Target pointing data:
○ ○ ○

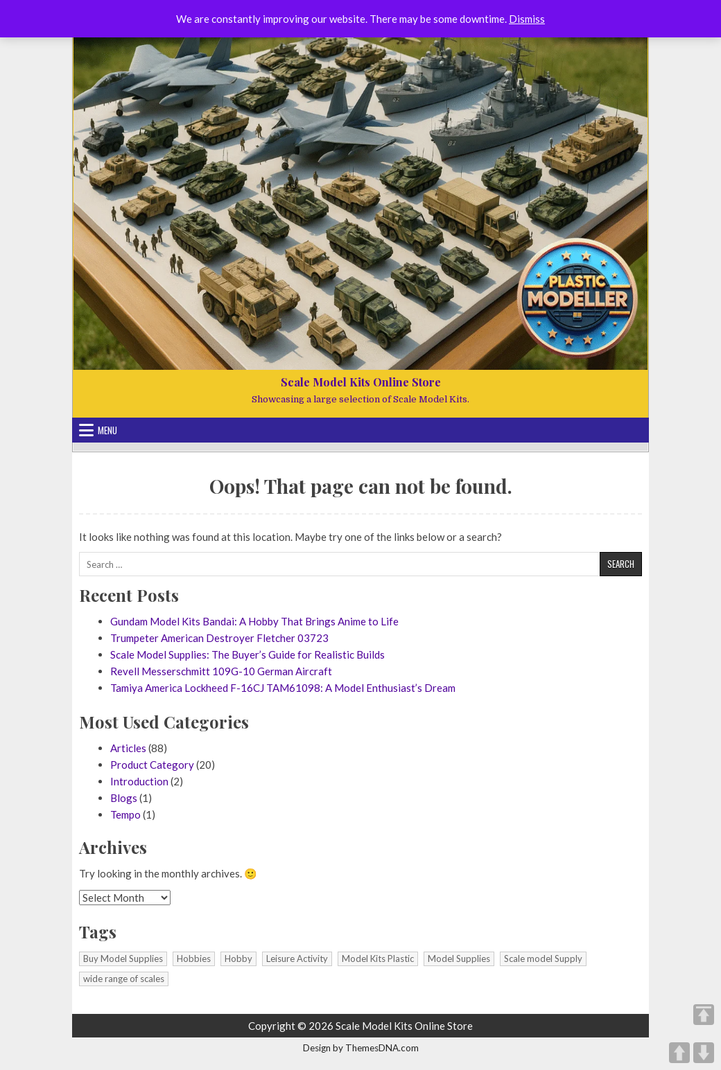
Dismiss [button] (527, 18)
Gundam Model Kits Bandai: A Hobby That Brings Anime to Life (254, 621)
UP (679, 1052)
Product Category (152, 764)
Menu (107, 430)
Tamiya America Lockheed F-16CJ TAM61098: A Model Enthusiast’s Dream (282, 687)
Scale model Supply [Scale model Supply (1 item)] (543, 958)
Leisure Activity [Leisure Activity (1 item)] (297, 958)
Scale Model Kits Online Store (361, 382)
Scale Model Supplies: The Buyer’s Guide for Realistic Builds (247, 654)
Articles (128, 748)
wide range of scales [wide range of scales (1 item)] (123, 978)
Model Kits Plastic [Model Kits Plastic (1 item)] (378, 958)
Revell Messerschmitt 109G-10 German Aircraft (221, 671)
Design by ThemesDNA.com (361, 1047)
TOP (703, 1014)
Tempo (125, 814)
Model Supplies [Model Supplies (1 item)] (459, 958)
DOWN (703, 1052)
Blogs (123, 798)
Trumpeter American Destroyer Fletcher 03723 (219, 638)
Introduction (139, 781)
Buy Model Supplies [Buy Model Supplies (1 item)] (123, 958)
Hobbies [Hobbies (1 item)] (194, 958)
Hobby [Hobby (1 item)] (238, 958)
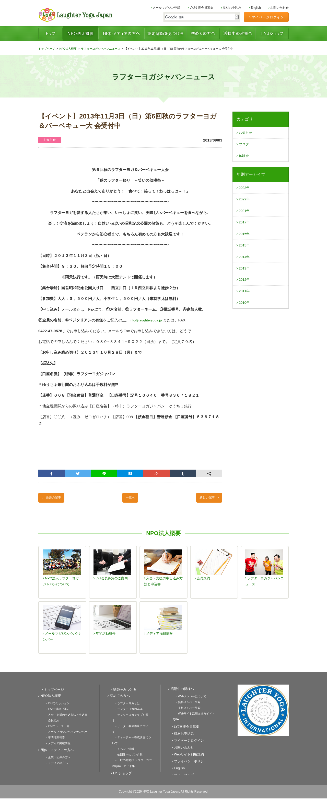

○ ○ ○

* _AIM_: Copy the listing verbatim, from the line containing "Revell Messerschmitt 109G-10" through the end of the listing, leaving out any pictures.

* _EXERCISE OUTPUT_:
Revell Messerschmitt 109G-10 German Aircraft (221, 671)
Design by ThemesDNA.com (361, 1047)
TOP (703, 1014)
Tempo (125, 814)
Model Supplies [Model Supplies (1 item)] (459, 958)
DOWN (703, 1052)
Blogs (123, 798)
Trumpeter American Destroyer Fletcher 03723 (219, 638)
Introduction (139, 781)
Buy Model Supplies [Buy Model Supplies (1 item)] (123, 958)
Hobbies [Hobbies (1 item)] (194, 958)
Hobby [Hobby (1 item)] (238, 958)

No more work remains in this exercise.